◆ THE PROBLEM: Reproduce the data, keeping every word exactly as it is.

◆ GIVEN ENTRIES:
________________________

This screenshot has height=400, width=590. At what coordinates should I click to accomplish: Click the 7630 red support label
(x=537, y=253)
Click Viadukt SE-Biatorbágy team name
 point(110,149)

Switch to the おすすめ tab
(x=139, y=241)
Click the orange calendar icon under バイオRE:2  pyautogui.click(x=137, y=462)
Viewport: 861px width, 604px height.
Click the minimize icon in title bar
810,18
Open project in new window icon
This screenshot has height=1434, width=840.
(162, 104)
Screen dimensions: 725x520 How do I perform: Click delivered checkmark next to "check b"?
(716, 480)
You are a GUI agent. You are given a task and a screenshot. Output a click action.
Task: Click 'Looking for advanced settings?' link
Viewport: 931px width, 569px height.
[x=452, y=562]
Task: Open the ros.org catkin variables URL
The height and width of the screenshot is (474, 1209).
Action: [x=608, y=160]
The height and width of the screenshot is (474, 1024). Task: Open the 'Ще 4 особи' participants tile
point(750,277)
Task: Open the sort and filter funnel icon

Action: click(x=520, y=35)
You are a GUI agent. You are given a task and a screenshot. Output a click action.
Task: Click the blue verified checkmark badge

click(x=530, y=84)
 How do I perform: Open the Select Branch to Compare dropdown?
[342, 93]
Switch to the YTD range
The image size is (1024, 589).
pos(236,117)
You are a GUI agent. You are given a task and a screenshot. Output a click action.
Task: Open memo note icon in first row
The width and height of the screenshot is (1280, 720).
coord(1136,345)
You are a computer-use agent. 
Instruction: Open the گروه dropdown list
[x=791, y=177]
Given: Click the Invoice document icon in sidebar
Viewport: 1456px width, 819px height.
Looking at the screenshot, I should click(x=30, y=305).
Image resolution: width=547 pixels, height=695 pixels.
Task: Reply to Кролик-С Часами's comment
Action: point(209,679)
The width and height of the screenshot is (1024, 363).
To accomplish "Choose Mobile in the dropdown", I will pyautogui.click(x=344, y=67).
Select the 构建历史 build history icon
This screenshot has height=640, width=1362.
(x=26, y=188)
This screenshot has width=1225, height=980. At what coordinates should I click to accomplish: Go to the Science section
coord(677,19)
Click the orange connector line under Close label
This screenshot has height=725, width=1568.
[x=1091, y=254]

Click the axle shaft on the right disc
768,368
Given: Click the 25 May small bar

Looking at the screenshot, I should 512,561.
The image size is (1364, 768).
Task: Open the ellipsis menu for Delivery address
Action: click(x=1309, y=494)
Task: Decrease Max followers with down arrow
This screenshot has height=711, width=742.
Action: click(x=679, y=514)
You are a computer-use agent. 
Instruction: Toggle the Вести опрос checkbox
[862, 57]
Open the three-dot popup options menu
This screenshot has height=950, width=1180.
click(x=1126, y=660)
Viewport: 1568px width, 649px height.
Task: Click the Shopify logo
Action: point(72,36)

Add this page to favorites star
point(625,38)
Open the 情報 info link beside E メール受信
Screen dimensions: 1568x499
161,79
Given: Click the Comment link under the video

________________________

◆ SOLUTION:
This screenshot has height=400, width=590. At what coordinates should I click to accomplish: Click the 7630 red support label
(x=537, y=253)
Click Viadukt SE-Biatorbágy team name
 point(110,149)

Switch to the おすすめ tab
(x=139, y=241)
Click the orange calendar icon under バイオRE:2  pyautogui.click(x=137, y=462)
Viewport: 861px width, 604px height.
Click the minimize icon in title bar
810,18
Open project in new window icon
This screenshot has height=1434, width=840.
(162, 104)
Screen dimensions: 725x520 How do I perform: Click delivered checkmark next to "check b"?
(716, 480)
You are a GUI agent. You are given a task and a screenshot. Output a click action.
Task: Click 'Looking for advanced settings?' link
Viewport: 931px width, 569px height.
[x=452, y=562]
Task: Open the ros.org catkin variables URL
The height and width of the screenshot is (474, 1209).
Action: [x=608, y=160]
The height and width of the screenshot is (474, 1024). Task: Open the 'Ще 4 особи' participants tile
point(750,277)
Task: Open the sort and filter funnel icon

Action: click(x=520, y=35)
You are a GUI agent. You are given a task and a screenshot. Output a click action.
Task: Click the blue verified checkmark badge

click(x=530, y=84)
 How do I perform: Open the Select Branch to Compare dropdown?
[342, 93]
Switch to the YTD range
The image size is (1024, 589).
pos(236,117)
You are a GUI agent. You are given a task and a screenshot. Output a click action.
Task: Open memo note icon in first row
The width and height of the screenshot is (1280, 720).
coord(1136,345)
You are a computer-use agent. 
Instruction: Open the گروه dropdown list
[x=791, y=177]
Given: Click the Invoice document icon in sidebar
Viewport: 1456px width, 819px height.
Looking at the screenshot, I should click(x=30, y=305).
Image resolution: width=547 pixels, height=695 pixels.
Task: Reply to Кролик-С Часами's comment
Action: point(209,679)
The width and height of the screenshot is (1024, 363).
To accomplish "Choose Mobile in the dropdown", I will pyautogui.click(x=344, y=67).
Select the 构建历史 build history icon
This screenshot has height=640, width=1362.
(x=26, y=188)
This screenshot has width=1225, height=980. At what coordinates should I click to accomplish: Go to the Science section
coord(677,19)
Click the orange connector line under Close label
This screenshot has height=725, width=1568.
[x=1091, y=254]

Click the axle shaft on the right disc
768,368
Given: Click the 25 May small bar

Looking at the screenshot, I should 512,561.
The image size is (1364, 768).
Task: Open the ellipsis menu for Delivery address
Action: click(x=1309, y=494)
Task: Decrease Max followers with down arrow
This screenshot has height=711, width=742.
Action: click(x=679, y=514)
You are a computer-use agent. 
Instruction: Toggle the Вести опрос checkbox
[862, 57]
Open the three-dot popup options menu
This screenshot has height=950, width=1180.
click(x=1126, y=660)
Viewport: 1568px width, 649px height.
Task: Click the Shopify logo
Action: point(72,36)

Add this page to favorites star
point(625,38)
Open the 情報 info link beside E メール受信
Screen dimensions: 1568x499
161,79
Given: Click the Comment link under the video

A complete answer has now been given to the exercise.